We generally don’t think of boxing champion Muhammad Ali closely identified with Martin Luther King Jr. Certainly, they were national figures admired by many for their leadership and the most visible black leaders of their time. They were also brave heroes by speaking out at a time when other national prominent figures were silent or whispering their doubts about the wisdom of pursuing the Vietnam War.
On April 4th 1967, King delivered his first public antiwar speech at New York’s Riverside Church. Two weeks later, boxing champion Muhammad Ali refused to be inducted into the U.S. Army in opposition to the war.
They both paid dearly for taking such a stand. At the time when they both stood up and declared that our democracy had gone astray and the injustices within our own nation could not be addressed without acknowledging that our nation was playing a similar role overseas. It was not a popular position and at that time it was considered blasphemous; public support of the Vietnam War was at its peak — in the first three months of 1966, the war’s approval rating was over 50 percent, according to Gallup.
Ali was immediately stripped of his heavyweight title, which he had just won. Within two months he was convicted of draft evasion, sentenced to five years in prison, fined $10,000 and banned from boxing for three years. He was at the peak of his career, he could have gone quietly and worked out some arrangement with the military, but he was not going to be a tool. Instead, he became a hated public figure and spent the next four years of his life battling for his beliefs in the courts.
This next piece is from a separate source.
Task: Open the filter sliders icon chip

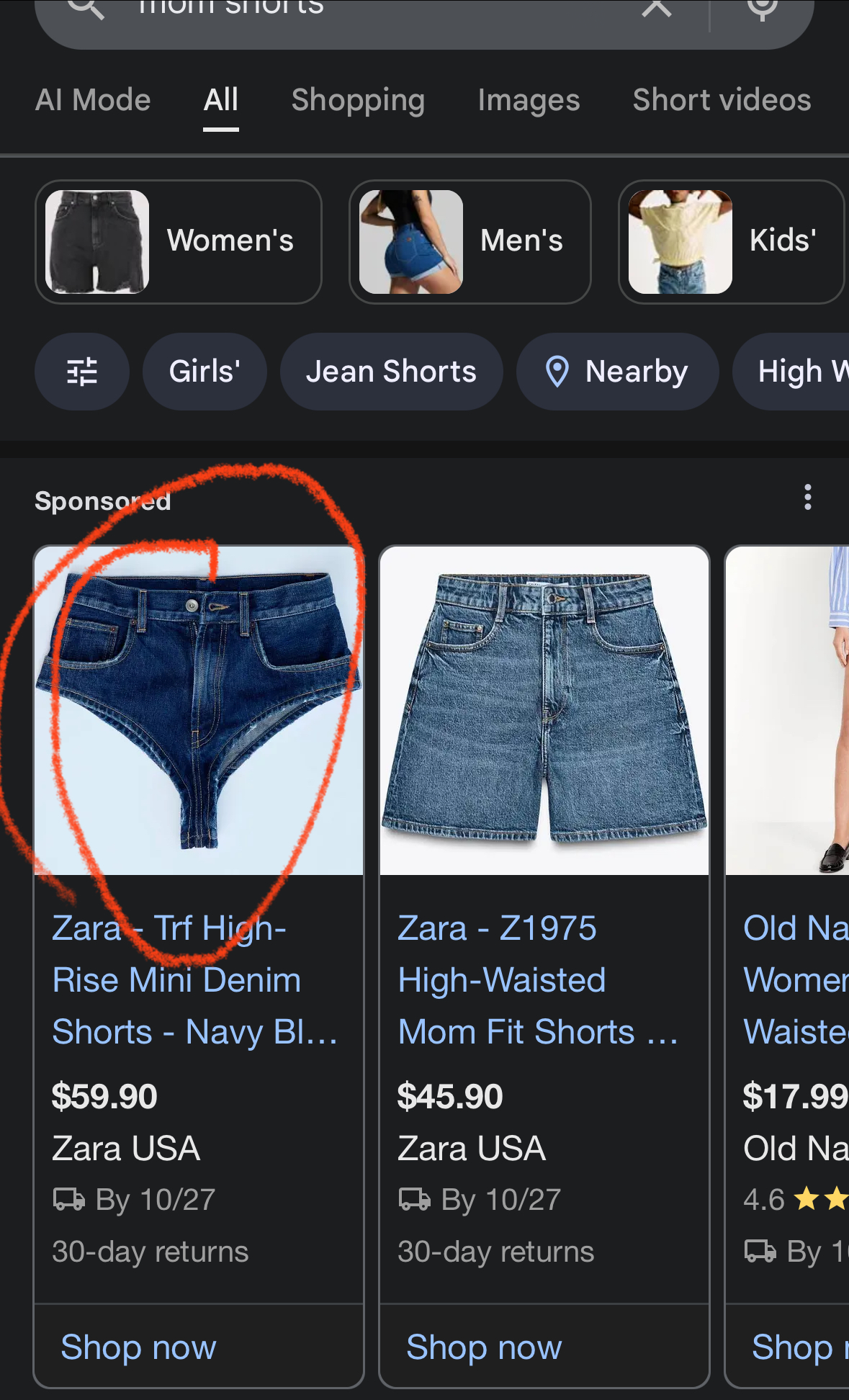Action: coord(82,372)
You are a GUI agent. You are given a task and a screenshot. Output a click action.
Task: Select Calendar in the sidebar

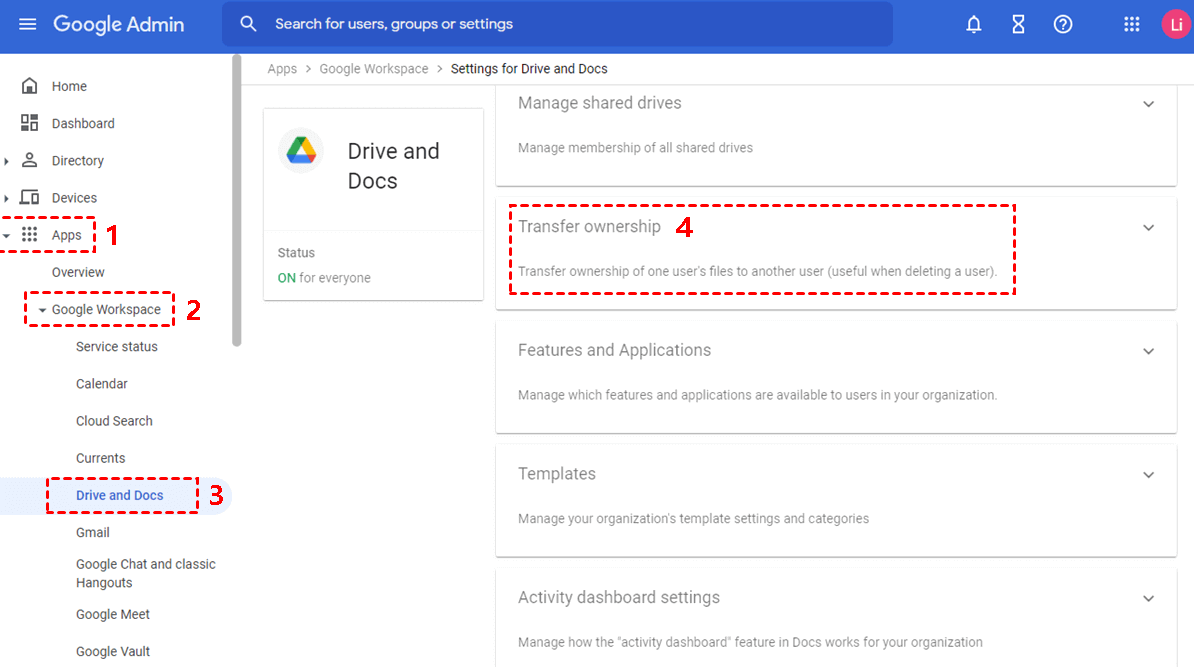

King received a rebuke from the press, with the New York Times claiming that King’s protest against the war was “wasteful and self-defeating” and likely to be disastrous for both his civil rights and his anti-war efforts.
The Washington Post said his usefulness to his cause, his country, and his people had been diminished, and those who had listened to him would never again be confident in his judgement. He did not spend his time in the courts, like Ali, but he was assassinated one year to the day after he gave that speech.
Now both have passed away and many will praise their fortitude in pursuing the principle of justice upon which our democracy was founded. Nevertheless, our praise will be shallow unless we recognize that to honor the bravery of the dead should encourage us to be brave ourselves in the pursuit of justice.